Some of my sites are. Some are not. But almost all of them intend to be popular. :)

Igor The Troll
January 18, 2008 - 7:11am

Aaron, you cool, just as crazy as Me..:)
You speak from you heart and I respect that!

James Dunn
January 18, 2008 - 4:58am

I like to see dates on articles/blogs when I am searching for something to see if it is relevant. If they don't have dates I assume the article is outdated/stale. Although if it has comments the first comment should show when the article was published too.

January 18, 2008 - 5:07am

Yeah...I like dates on the page too, just not in the URL string.

markus941
January 18, 2008 - 5:16am

Every single one of my posts is timeless, so no ;)

Collin LaHay
January 18, 2008 - 5:30am

I am going to go against the crowd and support dated URL's.

When my blog is a few years old, I do not want to give first time readers a false impression when they find one of my old articles.

By providing the date, you publicly announce when the news happened. The click through rate on the search engines will be lower, but the ones that do visit will be much more inclined to read. It may also bring a better click-through rate for others instead. If I am looking for an old wordpress plugin (Technorati tags for example), I will click on the one that has the most recent date and skip all of the other garbage. I think it works both ways, but for now I will continue to use the date in the URL.

January 18, 2008 - 6:21am

But if you put the date in the URL it is harder to refeature old content, and they may never click on your listings if they see that they are dated in the search results. You can get the same advantage by putting dates on the pages without putting them in the URL.

Most searchers are not advanced enough to consider information date, and those that do look at it probably typically look at the date Google puts in the SERPs vs the born on date.

hagrin
January 18, 2008 - 7:10am

I definitely do not for a couple of reasons.

1) I remember Matt Cutts stating somewhere that it was unnecessary.
2) The date just adds more characters to the URL which cannot help the keyword density of the URL.
3) Users won't type in a search with a date + their content request so it seems meaningless.
4) Dates are represented by the CMS or blogging software you use and the HTTP header information.

ve3cnu
January 18, 2008 - 2:50pm

I have a 4 year old wordpress blog with the permalinks structure of :

http://www.mysite.com/2008/01/18/sample-post/

and so I'd like to 301 it to:

http://www.mysite.com/sample-post/

given the information in this post. Does anybody know how to redirect 4 calendar years worth of date structured links to non-date?

Any help appreciated

January 18, 2008 - 3:12pm

I don't think I would change the URL structure if it is already that way. Too much risk IMHO.
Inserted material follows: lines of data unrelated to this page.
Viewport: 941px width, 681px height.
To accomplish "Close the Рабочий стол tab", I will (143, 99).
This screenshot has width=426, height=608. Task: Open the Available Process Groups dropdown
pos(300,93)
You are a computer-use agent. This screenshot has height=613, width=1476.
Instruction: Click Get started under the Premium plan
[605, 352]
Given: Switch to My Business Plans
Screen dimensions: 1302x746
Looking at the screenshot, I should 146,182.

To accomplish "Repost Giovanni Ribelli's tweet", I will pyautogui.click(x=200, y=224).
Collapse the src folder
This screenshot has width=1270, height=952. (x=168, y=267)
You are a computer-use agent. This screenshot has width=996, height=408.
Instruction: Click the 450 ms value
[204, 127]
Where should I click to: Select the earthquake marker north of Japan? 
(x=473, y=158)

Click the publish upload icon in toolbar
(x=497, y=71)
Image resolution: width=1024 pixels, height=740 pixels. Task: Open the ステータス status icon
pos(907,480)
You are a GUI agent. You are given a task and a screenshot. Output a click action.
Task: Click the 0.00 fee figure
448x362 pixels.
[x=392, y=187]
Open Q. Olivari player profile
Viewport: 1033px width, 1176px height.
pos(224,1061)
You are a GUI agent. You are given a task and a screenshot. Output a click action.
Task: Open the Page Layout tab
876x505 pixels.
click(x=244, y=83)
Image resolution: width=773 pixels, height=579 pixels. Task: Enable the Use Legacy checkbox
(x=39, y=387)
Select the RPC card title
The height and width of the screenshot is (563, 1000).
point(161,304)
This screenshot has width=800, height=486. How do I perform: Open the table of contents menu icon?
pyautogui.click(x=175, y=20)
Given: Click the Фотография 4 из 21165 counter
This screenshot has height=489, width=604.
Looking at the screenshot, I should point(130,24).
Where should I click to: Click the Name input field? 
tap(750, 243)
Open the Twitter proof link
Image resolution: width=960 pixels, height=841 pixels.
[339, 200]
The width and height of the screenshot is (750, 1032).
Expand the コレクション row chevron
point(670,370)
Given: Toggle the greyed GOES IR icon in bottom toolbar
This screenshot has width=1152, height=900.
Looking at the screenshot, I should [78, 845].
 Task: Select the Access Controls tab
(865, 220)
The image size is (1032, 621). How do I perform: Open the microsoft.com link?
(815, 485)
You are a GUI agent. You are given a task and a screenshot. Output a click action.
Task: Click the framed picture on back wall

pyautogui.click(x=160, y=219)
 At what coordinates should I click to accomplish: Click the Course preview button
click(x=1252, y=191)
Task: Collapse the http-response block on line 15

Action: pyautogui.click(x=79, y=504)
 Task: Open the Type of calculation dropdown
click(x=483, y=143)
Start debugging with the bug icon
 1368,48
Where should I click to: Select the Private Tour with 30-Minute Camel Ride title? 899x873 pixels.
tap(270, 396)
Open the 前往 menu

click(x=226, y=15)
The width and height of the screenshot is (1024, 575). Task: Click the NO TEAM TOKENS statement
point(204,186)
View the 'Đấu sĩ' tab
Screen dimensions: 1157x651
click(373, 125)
This advice was more for setting up a new site.

Ros
January 18, 2008 - 3:16pm

It depends on how evergreen the content is. If it's mostly news, I use dates. But for the majority of stuff I don't. You just have to look at whether it will still be relevant 5 or 10 years down the line.

ve3cnu
January 18, 2008 - 3:23pm

Thanks guys.
I guess I'll just keep this in mind going forward.

Great site Aaron.

chornak
January 18, 2008 - 7:06pm

I agree, I never put dates in my urls.

David
January 18, 2008 - 8:36pm

I use Moveable Type and see no way of removing the date from the url???

David

Widgett Walls
January 21, 2008 - 11:45am

I do, primarily because most of the stuff we're posted about, being a pop culture blog and whatnot, is very time-dependent. While I agree that it may clutter the URL and whatnot, I think if the majority of our posts were "timeless" that would work. But as for reworking posts, there's plenty of ways to link deep and repurpose content. Or you could just learn to type faster. :)

maniactive
January 22, 2008 - 3:38pm

I use dates. Wish I didn't. Changing is difficult midstream -- all the old pages with dates have PageRank. Yes, I could do the whole 301 redirect thing. Maybe someday when I have time.

Perhaps there is a "Reason #5" for not using dates. A date in the URL prohibits inclusion in Yahoo News, does it not?

January 22, 2008 - 8:40pm

I was unaware of that reason, but if it is true that is a big deal too.